**Task statement:**
Take the records below and set them down exactly, so that every line matches the original.

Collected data
%%
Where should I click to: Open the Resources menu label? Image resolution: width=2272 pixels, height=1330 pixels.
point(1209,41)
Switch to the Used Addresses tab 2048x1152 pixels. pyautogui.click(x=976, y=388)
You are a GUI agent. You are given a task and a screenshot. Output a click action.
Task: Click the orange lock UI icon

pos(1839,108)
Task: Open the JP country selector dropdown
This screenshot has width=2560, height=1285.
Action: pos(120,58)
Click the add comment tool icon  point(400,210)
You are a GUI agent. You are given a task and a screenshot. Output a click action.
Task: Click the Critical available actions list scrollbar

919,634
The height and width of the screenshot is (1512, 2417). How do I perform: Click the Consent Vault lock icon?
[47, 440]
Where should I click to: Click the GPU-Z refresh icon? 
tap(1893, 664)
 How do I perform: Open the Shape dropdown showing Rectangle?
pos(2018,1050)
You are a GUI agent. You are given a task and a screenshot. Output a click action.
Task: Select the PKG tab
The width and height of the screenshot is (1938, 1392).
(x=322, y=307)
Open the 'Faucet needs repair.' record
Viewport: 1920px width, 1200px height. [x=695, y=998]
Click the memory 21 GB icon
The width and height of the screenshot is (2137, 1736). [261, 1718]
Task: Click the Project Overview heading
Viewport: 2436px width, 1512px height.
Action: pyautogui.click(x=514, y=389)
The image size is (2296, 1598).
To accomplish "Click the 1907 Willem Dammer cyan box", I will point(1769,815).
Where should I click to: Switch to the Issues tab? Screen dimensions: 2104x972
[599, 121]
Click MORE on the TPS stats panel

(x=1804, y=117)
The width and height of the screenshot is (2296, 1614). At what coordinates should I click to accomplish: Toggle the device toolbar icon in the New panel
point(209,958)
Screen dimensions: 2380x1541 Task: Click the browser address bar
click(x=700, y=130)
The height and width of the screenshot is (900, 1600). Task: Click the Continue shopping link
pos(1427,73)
%%
**Exercise result:**
Where should I click to: Open the Resources menu label? Image resolution: width=2272 pixels, height=1330 pixels.
point(1209,41)
Switch to the Used Addresses tab 2048x1152 pixels. pyautogui.click(x=976, y=388)
You are a GUI agent. You are given a task and a screenshot. Output a click action.
Task: Click the orange lock UI icon

pos(1839,108)
Task: Open the JP country selector dropdown
This screenshot has width=2560, height=1285.
Action: pos(120,58)
Click the add comment tool icon  point(400,210)
You are a GUI agent. You are given a task and a screenshot. Output a click action.
Task: Click the Critical available actions list scrollbar

919,634
The height and width of the screenshot is (1512, 2417). How do I perform: Click the Consent Vault lock icon?
[47, 440]
Where should I click to: Click the GPU-Z refresh icon? 
tap(1893, 664)
 How do I perform: Open the Shape dropdown showing Rectangle?
pos(2018,1050)
You are a GUI agent. You are given a task and a screenshot. Output a click action.
Task: Select the PKG tab
The width and height of the screenshot is (1938, 1392).
(x=322, y=307)
Open the 'Faucet needs repair.' record
Viewport: 1920px width, 1200px height. [x=695, y=998]
Click the memory 21 GB icon
The width and height of the screenshot is (2137, 1736). [261, 1718]
Task: Click the Project Overview heading
Viewport: 2436px width, 1512px height.
Action: pyautogui.click(x=514, y=389)
The image size is (2296, 1598).
To accomplish "Click the 1907 Willem Dammer cyan box", I will point(1769,815).
Where should I click to: Switch to the Issues tab? Screen dimensions: 2104x972
[599, 121]
Click MORE on the TPS stats panel

(x=1804, y=117)
The width and height of the screenshot is (2296, 1614). At what coordinates should I click to accomplish: Toggle the device toolbar icon in the New panel
point(209,958)
Screen dimensions: 2380x1541 Task: Click the browser address bar
click(x=700, y=130)
The height and width of the screenshot is (900, 1600). Task: Click the Continue shopping link
pos(1427,73)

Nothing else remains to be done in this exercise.